Jordan Hamilton. Perhaps the biggest indictment of this coaching staff is the time it took to get Hamilton to play this type of basketball. Here's a kid with the talent to play four positions on the floor and our reason for not using him earlier was because the kid didn't understand what we wanted from him? I don't buy it.
All of a sudden the light comes on and the kid is playing confidently, within the flow of the offense. Maybe I'm just jaded by the staff, but I don't understand why it's taken so long for him to become a cog on this team, while bleed for the program kids like Balbay and Mason play like shells of their former selves for the last two months and steal minutes.
At this point and after watching Hamilton play well against one of the premier pressure teams in college basketball, I'm all for giving Hamilton the 1 spot or at least some point forward responsibilities. Flank him with Bradley and Brown for ball handling outlets if an opponent moves their best on ball defender to Hamilton. Protect these young guards with a zone if you're worried about defense.
If Jordan's drawing the second or third best defender he can do work on the perimeter provided he plays unselfishly. JH was getting to rim consistently against a 6-1 waterbug and he happens to be the teams 1 or 2 best finishers. Aside from being one of our better ballhandlers and passers, he's also our second best rebounder.
Avery Bradley. He looked a little out of his element handling the ball against the Mizzou pressure. Last night revealed the key to Avery taking the proverbial next step in his game. Point blank he needs a better handle to truly be elite. He needs to get that thing on a string to maximize his athletic ability and elite shooting touch. If he does it, the sky's the limit. Otherwise, he'll remain a nice complementary scorer that relies on other players or transition to get open looks.
Balbay. Worst game I've seen him play in a Longhorn uniform. He looked totally outmatched on both ends. Aside from his 4 turnovers, his inability to threaten any area outside of 3 feet with his offense is among the saddest and sometimes funniest things I've seen in division 1 college basketball. It's simply astounding to watch a major college division 1 guard pass up open 10 footers like they were 30 foot heat checks.

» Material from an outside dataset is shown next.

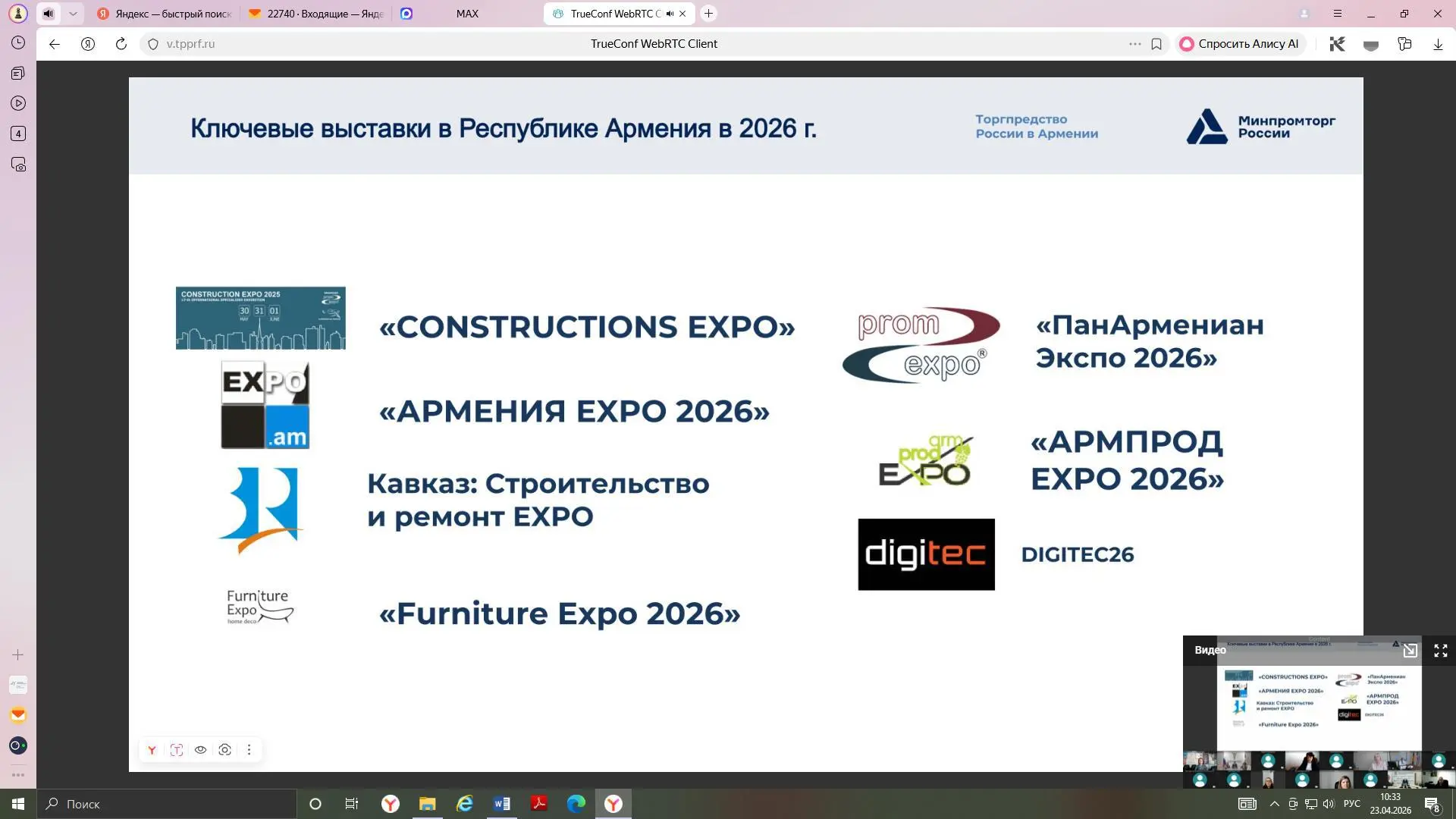The width and height of the screenshot is (1456, 819).
Task: Mute the TrueConf tab audio indicator
Action: click(670, 14)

Gary Johnson. I was really disappointed with GJ's effort because this was a matchup size-wise that should have been right in his wheelhouse. He did very little as a defender and rebounder in his 27 minutes of action vs. frontcourt competition he should be killing.
J'Covan Brown. The point guard duties in this game weren't for the faint of heart, or head for that matter. Mizzou's pressure has a way of making virtually every dribble contested, and every pass you make a mental exercise akin to game-theory. If you add a lack of experience at the point to the mix, it's surprising that Brown played as well as he did. He had just 1 turnover and made a couple of solid drives to the goal. It's a productive performance Brown can build on.
Alexis Wangmane. I thought Lexi brought it in the short time he was in there. Kid played hard and competed with two big offensive boards and a couple drawn fouls. Maybe he needs some of Dex's minutes because at the very least he plays hard and plays above the rim.
Justin Mason and Clint Chapman. Meh. What else can you say that hasn't already been said about these two?
Overall, there's no guarantee this team makes the tournament. They need to win two of the remaining five games @Tech, OSU, @TAMU, OU and @Baylor. OU and @Tech would be the logical choices for those wins, but Lubbock is tough and OU is a rivalry game. I guess I'd feel better about things if I knew this team had an identiy it could fall back on. But it doesn't.